* [Aim]: Copy out the items exactly as they stand, from the line containing "Click affiliation 5 badge after Odièvre" through the end of the items.

* [Records provided]:
**********

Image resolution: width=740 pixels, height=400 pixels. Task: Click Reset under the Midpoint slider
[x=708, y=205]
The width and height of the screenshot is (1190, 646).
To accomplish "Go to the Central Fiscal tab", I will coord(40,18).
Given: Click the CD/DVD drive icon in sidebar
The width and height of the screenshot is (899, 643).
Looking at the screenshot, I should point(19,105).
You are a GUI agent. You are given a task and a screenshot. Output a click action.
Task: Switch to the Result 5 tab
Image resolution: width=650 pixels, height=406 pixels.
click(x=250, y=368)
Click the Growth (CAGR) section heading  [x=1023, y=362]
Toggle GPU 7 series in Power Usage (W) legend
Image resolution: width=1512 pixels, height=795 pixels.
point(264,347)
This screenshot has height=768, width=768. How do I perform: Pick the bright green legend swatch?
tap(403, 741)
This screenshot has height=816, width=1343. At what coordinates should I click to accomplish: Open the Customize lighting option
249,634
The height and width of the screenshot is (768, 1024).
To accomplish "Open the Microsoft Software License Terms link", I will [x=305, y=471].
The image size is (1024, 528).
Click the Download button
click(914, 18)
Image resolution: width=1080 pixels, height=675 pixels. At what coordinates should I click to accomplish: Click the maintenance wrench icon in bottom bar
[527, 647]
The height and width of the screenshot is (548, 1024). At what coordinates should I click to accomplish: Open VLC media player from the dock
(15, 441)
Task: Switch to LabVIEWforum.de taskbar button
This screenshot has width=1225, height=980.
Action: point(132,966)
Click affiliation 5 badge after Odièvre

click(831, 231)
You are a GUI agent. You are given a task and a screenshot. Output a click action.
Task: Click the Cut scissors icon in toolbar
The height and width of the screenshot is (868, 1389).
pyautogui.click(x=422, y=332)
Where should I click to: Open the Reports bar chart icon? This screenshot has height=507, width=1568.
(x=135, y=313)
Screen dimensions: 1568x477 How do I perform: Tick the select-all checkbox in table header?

**********

* [Exercise answer]:
Click affiliation 5 badge after Odièvre

click(831, 231)
You are a GUI agent. You are given a task and a screenshot. Output a click action.
Task: Click the Cut scissors icon in toolbar
The height and width of the screenshot is (868, 1389).
pyautogui.click(x=422, y=332)
Where should I click to: Open the Reports bar chart icon? This screenshot has height=507, width=1568.
(x=135, y=313)
Screen dimensions: 1568x477 How do I perform: Tick the select-all checkbox in table header?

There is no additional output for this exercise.